→ READING TEXT:
Lindfors 2012 is the trial that addresses that question most directly. The Swedish group ran the same protocol (adapted from Manchester) in parallel in two distinct settings:
Setting 1: a psychology outpatient clinic in Goteborg, where IBS patients were referred for psychological treatment. The hypnotherapy was delivered by psychologists trained in the Manchester-style protocol. 46 patients were randomized between hypnotherapy and a supportive-talks control.
Setting 2: a gastroenterology clinic in Stockholm, where IBS patients were referred for medical evaluation and treatment. The hypnotherapy was delivered by clinicians affiliated with the gastroenterology service, also trained in the Manchester-style protocol. 44 patients were randomized between hypnotherapy and a supportive-talks control.
Two important design choices follow from this setup.

→ TASK TO COMPLETE:
Answer these questions about the Lindfors 2012 trial text:
(a) In which city was the psychology outpatient clinic?
(b) How many patients were randomized at the gastroenterology clinic?
(c) From where was the protocol adapted?

→ INPUT DATA:
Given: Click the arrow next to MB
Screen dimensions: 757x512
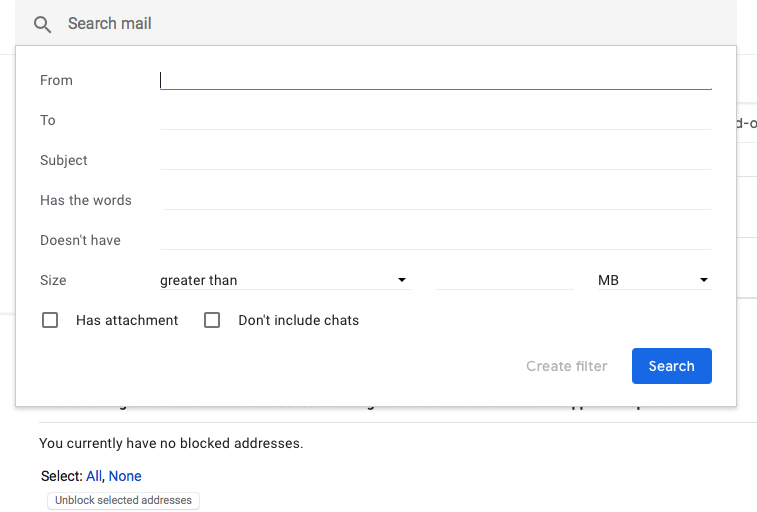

→ ANSWER TO THIS TASK:
(a) Goteborg
(b) 44
(c) Manchester